Wednesday 31 August 2016

Speaking Tree - The Hellishness of other people

Speaking Tree - The Hellishness of other people:



Hell is other people-Jean Paul Sartre

I don’t know if defence minister Manohar Parrikar has read Sartre.  But his remark that sending people to Pakistan was the same as sending them to hell has undertones of the French existential philosopher. Sartre posited the ‘Other’ as one who endowed us with what he called ‘unauthentic existence’, a form of being which negated its own being; I identify myself only by my otherness to the Other.

Actor and former Congress MP, Ramya, took exception to Parrikar’s remark.  Having visited Pakistan, she felt that the place and the people, for all their internal problems such as terrorism, were not all that bad after all.

For her pains, Ramya has had a case of sedition filed against her by a complainant who is the president of an organisation called the Kodagu Praja Ranga.

The episode is one of an increasing number of instances highlighting the climate of what might be called ultra-patriotism that is sweeping the country. The ultra-patriot is someone who seeks to establish a nationalist identity largely based on the demonization of a targeted Other.

The ultimate ultra-patriot was Hitler who sought to give the German people, demoralised by the oppressive terms of the Treaty of Versailles which followed World War I, a resurgent identity based on a fabricated Other, a satanic notional enemy responsible for all Germany’s ills: the Jew.

Hitler’s form of ultra-patriotism, or super-nationalism, led to the unthinkable horror of the Holocaust.

Today, India is witnessing a rise in its own form of ultra-patriotism, a super-nationalism largely derived from identifying oneself through the negative principle of being one who is ‘not-the-Other’. Who is this real or mythical Other we use to distinguish ourselves from in order to validate our own being, who and what we are?
It could be a number of entities or groupings.  Very commonly, as in the case of Manohar Parrikar and the many others who feel the way he appears to do, the hated and hellish Other is the state of Pakistan, which is often accused – not without a measure of justification – of waging a proxy war against us through the export of terrorism.

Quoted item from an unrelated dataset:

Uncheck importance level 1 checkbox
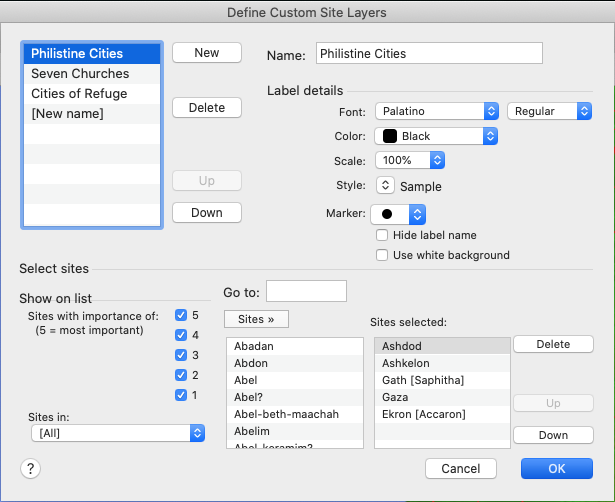 point(181,395)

Pakistan apart, we find other Others  to affirm our own identity as ‘not-the-Other’.  The Other could be a person who eats beef, and who creates an antipodal ‘not-the-Other’ in the self-styled gau raksha, or cow vigilante.
The Other could be someone of a different community, or different caste, or different gender.

Any and all of such real or manufactured differences are used to help ourselves to establish the negative mode of being of the ‘not-the-Other’.
The true opposite of the hated Other is not the ‘not-the-Other’, which is only the mirror image of the Other. The true opposite of the Other is the collective We, the bridge that joins us opposed to the chasm that divides.  ‘How can I transcend into Thee?’ asked Martin Buber.  

The question provides its own answer: my wish to transcend my own ego and become one with another being is nothing more, or less, than the capacity for empathy, which is what makes us human, and humane.

Empathy – the affirmation of the commonality of being – is the true opposite of the negativism of the Other.

If we define hell as other people, and vice versa, where should we hope to find the roots of heaven? Not in ultra-patriotism, but in its obverse: a planetarianism that includes all of us in a commonness of being, the We who inhabit Planet Earth.